• _Aim of the task_:
Please copy out the lines from the one containing "You are a GUI" through the end of the entries, inclusive, word for word, and leave out the pictures.

• _Material to process_:
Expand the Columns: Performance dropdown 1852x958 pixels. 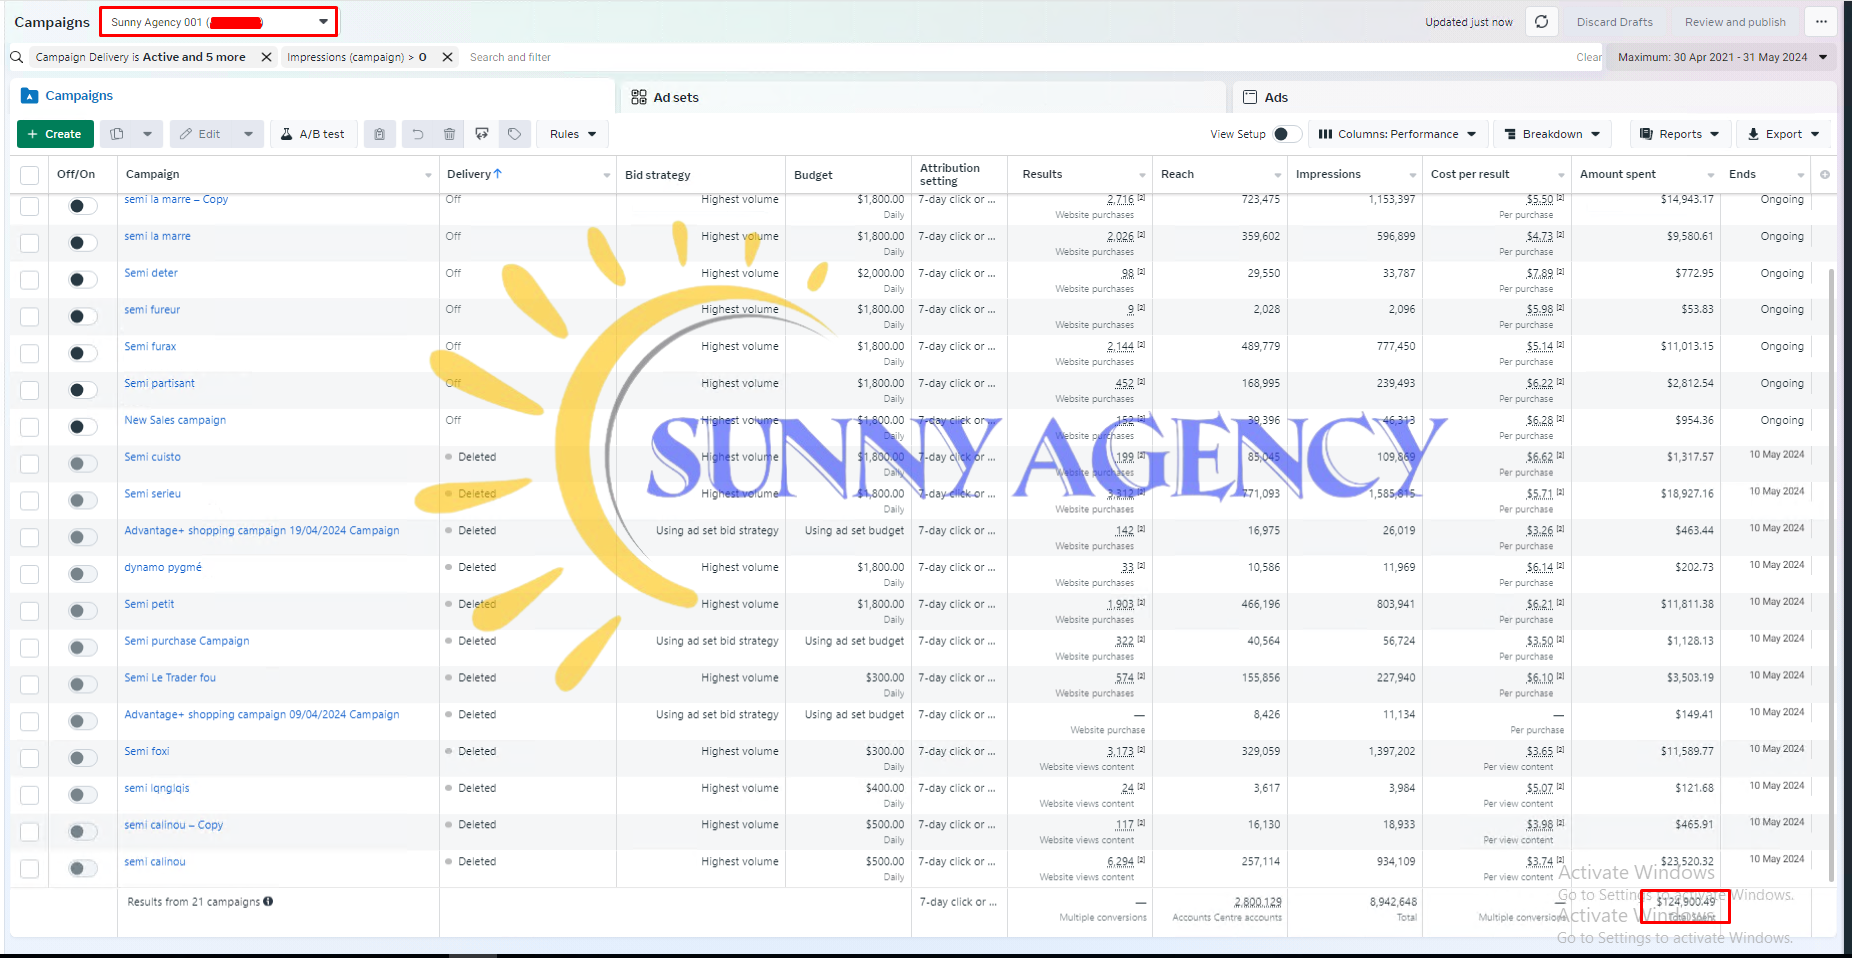[1397, 134]
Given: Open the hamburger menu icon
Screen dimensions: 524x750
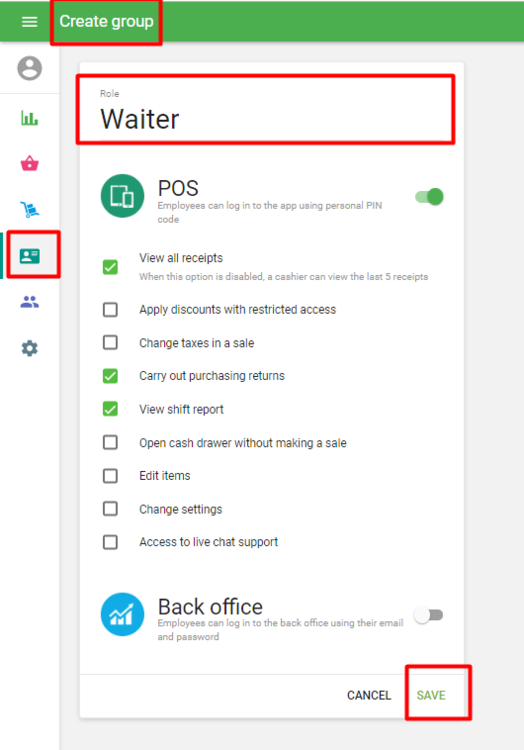Looking at the screenshot, I should [29, 22].
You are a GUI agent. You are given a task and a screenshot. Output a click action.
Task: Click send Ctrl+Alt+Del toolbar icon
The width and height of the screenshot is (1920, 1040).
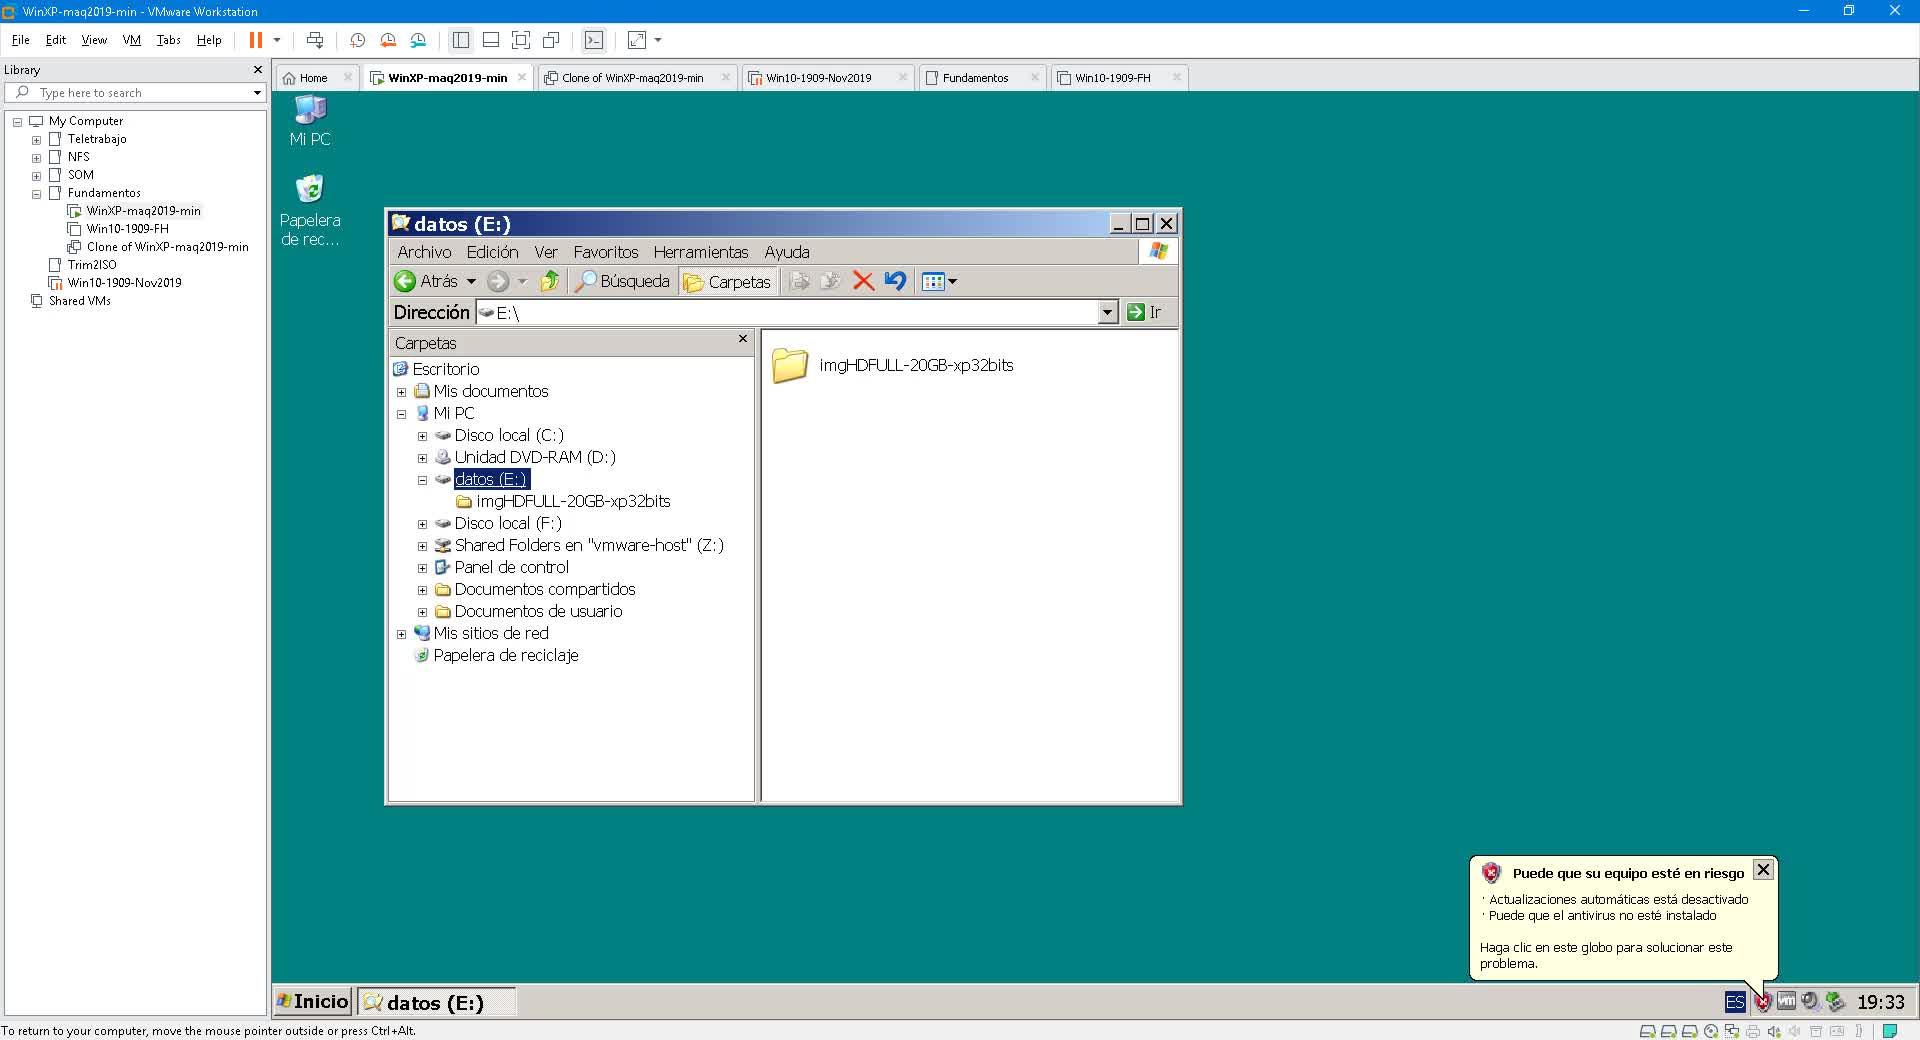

• _Written answer_:
You are a GUI agent. You are given a task and a screenshot. Output a click action.
Task: Click send Ctrl+Alt+Del toolbar icon
The width and height of the screenshot is (1920, 1040).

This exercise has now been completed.